Transcribe the records exactly from the line with "The height and width of the screenshot is (1512, 2420)." to the end, both included.
:::
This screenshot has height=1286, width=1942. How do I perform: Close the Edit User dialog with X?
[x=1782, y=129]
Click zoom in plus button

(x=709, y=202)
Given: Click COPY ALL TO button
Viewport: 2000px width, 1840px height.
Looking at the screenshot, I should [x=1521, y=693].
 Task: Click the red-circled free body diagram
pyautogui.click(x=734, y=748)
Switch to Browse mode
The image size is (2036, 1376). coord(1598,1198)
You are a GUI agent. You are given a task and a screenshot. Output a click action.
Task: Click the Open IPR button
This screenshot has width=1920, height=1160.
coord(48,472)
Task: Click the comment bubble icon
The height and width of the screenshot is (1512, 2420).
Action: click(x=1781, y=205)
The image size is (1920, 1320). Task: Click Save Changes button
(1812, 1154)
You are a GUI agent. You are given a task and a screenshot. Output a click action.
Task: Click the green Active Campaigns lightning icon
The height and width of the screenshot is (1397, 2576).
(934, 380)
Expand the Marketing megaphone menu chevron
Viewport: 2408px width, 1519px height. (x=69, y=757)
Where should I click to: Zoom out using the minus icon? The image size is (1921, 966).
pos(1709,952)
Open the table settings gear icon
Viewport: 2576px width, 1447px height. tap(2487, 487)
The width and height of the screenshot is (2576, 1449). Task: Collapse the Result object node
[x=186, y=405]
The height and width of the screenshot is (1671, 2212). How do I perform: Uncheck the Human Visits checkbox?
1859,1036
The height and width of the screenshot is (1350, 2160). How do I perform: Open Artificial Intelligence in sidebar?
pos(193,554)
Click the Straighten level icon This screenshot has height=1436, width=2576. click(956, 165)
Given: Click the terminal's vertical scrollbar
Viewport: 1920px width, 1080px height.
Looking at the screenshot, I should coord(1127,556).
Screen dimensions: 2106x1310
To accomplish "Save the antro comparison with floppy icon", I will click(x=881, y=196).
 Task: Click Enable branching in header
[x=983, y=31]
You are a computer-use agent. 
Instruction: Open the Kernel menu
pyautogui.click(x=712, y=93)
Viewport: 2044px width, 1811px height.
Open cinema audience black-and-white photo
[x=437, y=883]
:::
▶ [Solution to this task]:
The height and width of the screenshot is (1512, 2420).
Action: click(x=1781, y=205)
The image size is (1920, 1320). Task: Click Save Changes button
(1812, 1154)
You are a GUI agent. You are given a task and a screenshot. Output a click action.
Task: Click the green Active Campaigns lightning icon
The height and width of the screenshot is (1397, 2576).
(934, 380)
Expand the Marketing megaphone menu chevron
Viewport: 2408px width, 1519px height. (x=69, y=757)
Where should I click to: Zoom out using the minus icon? The image size is (1921, 966).
pos(1709,952)
Open the table settings gear icon
Viewport: 2576px width, 1447px height. tap(2487, 487)
The width and height of the screenshot is (2576, 1449). Task: Collapse the Result object node
[x=186, y=405]
The height and width of the screenshot is (1671, 2212). How do I perform: Uncheck the Human Visits checkbox?
1859,1036
The height and width of the screenshot is (1350, 2160). How do I perform: Open Artificial Intelligence in sidebar?
pos(193,554)
Click the Straighten level icon This screenshot has height=1436, width=2576. click(956, 165)
Given: Click the terminal's vertical scrollbar
Viewport: 1920px width, 1080px height.
Looking at the screenshot, I should coord(1127,556).
Screen dimensions: 2106x1310
To accomplish "Save the antro comparison with floppy icon", I will click(x=881, y=196).
 Task: Click Enable branching in header
[x=983, y=31]
You are a computer-use agent. 
Instruction: Open the Kernel menu
pyautogui.click(x=712, y=93)
Viewport: 2044px width, 1811px height.
Open cinema audience black-and-white photo
[x=437, y=883]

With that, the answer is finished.